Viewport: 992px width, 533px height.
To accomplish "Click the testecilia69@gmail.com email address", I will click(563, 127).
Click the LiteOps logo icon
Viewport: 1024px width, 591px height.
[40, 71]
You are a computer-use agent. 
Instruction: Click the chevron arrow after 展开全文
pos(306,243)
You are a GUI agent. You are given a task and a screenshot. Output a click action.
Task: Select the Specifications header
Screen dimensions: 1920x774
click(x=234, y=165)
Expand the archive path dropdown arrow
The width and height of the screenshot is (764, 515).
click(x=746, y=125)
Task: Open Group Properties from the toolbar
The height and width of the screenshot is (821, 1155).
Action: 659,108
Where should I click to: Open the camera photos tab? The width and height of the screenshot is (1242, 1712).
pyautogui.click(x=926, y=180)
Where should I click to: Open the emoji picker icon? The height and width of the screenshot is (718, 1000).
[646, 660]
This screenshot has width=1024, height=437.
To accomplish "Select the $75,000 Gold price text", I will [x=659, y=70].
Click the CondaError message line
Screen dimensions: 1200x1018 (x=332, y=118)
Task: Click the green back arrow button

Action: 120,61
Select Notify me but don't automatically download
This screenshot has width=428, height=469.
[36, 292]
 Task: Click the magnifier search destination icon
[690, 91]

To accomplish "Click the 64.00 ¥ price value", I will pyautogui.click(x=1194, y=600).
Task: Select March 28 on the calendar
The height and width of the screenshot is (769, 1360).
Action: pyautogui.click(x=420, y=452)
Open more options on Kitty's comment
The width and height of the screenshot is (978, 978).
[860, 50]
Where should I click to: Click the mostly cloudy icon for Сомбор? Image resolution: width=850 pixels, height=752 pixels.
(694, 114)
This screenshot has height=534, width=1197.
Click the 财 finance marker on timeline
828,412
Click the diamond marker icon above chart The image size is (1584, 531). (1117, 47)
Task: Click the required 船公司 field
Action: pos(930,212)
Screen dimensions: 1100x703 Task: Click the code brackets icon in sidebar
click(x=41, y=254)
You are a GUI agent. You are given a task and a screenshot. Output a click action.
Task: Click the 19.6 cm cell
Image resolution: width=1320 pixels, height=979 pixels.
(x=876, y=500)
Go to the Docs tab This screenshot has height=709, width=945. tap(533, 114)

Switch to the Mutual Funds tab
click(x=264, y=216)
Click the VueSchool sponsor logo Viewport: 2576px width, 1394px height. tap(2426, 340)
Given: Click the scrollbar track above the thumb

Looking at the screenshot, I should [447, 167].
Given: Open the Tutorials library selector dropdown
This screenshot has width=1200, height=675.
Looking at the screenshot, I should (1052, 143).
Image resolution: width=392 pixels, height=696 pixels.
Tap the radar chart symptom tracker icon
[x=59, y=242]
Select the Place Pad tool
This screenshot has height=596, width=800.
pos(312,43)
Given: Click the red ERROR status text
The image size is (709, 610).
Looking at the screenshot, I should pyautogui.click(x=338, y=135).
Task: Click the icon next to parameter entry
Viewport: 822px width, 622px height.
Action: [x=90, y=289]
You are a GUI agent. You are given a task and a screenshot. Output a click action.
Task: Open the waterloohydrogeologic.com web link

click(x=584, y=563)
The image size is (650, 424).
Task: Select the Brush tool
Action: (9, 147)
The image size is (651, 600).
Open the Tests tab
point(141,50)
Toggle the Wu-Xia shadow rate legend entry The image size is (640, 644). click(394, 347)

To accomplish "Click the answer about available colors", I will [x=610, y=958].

§

## How to complete this task:
Make a precise copy of the records in their entirety.

## Written solution:
Viewport: 992px width, 533px height.
To accomplish "Click the testecilia69@gmail.com email address", I will click(563, 127).
Click the LiteOps logo icon
Viewport: 1024px width, 591px height.
[40, 71]
You are a computer-use agent. 
Instruction: Click the chevron arrow after 展开全文
pos(306,243)
You are a GUI agent. You are given a task and a screenshot. Output a click action.
Task: Select the Specifications header
Screen dimensions: 1920x774
click(x=234, y=165)
Expand the archive path dropdown arrow
The width and height of the screenshot is (764, 515).
click(x=746, y=125)
Task: Open Group Properties from the toolbar
The height and width of the screenshot is (821, 1155).
Action: 659,108
Where should I click to: Open the camera photos tab? The width and height of the screenshot is (1242, 1712).
pyautogui.click(x=926, y=180)
Where should I click to: Open the emoji picker icon? The height and width of the screenshot is (718, 1000).
[646, 660]
This screenshot has width=1024, height=437.
To accomplish "Select the $75,000 Gold price text", I will [x=659, y=70].
Click the CondaError message line
Screen dimensions: 1200x1018 (x=332, y=118)
Task: Click the green back arrow button

Action: 120,61
Select Notify me but don't automatically download
This screenshot has width=428, height=469.
[36, 292]
 Task: Click the magnifier search destination icon
[690, 91]

To accomplish "Click the 64.00 ¥ price value", I will pyautogui.click(x=1194, y=600).
Task: Select March 28 on the calendar
The height and width of the screenshot is (769, 1360).
Action: pyautogui.click(x=420, y=452)
Open more options on Kitty's comment
The width and height of the screenshot is (978, 978).
[860, 50]
Where should I click to: Click the mostly cloudy icon for Сомбор? Image resolution: width=850 pixels, height=752 pixels.
(694, 114)
This screenshot has height=534, width=1197.
Click the 财 finance marker on timeline
828,412
Click the diamond marker icon above chart The image size is (1584, 531). (1117, 47)
Task: Click the required 船公司 field
Action: pos(930,212)
Screen dimensions: 1100x703 Task: Click the code brackets icon in sidebar
click(x=41, y=254)
You are a GUI agent. You are given a task and a screenshot. Output a click action.
Task: Click the 19.6 cm cell
Image resolution: width=1320 pixels, height=979 pixels.
(x=876, y=500)
Go to the Docs tab This screenshot has height=709, width=945. tap(533, 114)

Switch to the Mutual Funds tab
click(x=264, y=216)
Click the VueSchool sponsor logo Viewport: 2576px width, 1394px height. tap(2426, 340)
Given: Click the scrollbar track above the thumb

Looking at the screenshot, I should [447, 167].
Given: Open the Tutorials library selector dropdown
This screenshot has width=1200, height=675.
Looking at the screenshot, I should (1052, 143).
Image resolution: width=392 pixels, height=696 pixels.
Tap the radar chart symptom tracker icon
[x=59, y=242]
Select the Place Pad tool
This screenshot has height=596, width=800.
pos(312,43)
Given: Click the red ERROR status text
The image size is (709, 610).
Looking at the screenshot, I should pyautogui.click(x=338, y=135).
Task: Click the icon next to parameter entry
Viewport: 822px width, 622px height.
Action: [x=90, y=289]
You are a GUI agent. You are given a task and a screenshot. Output a click action.
Task: Open the waterloohydrogeologic.com web link

click(x=584, y=563)
The image size is (650, 424).
Task: Select the Brush tool
Action: (9, 147)
The image size is (651, 600).
Open the Tests tab
point(141,50)
Toggle the Wu-Xia shadow rate legend entry The image size is (640, 644). click(394, 347)

To accomplish "Click the answer about available colors", I will [x=610, y=958].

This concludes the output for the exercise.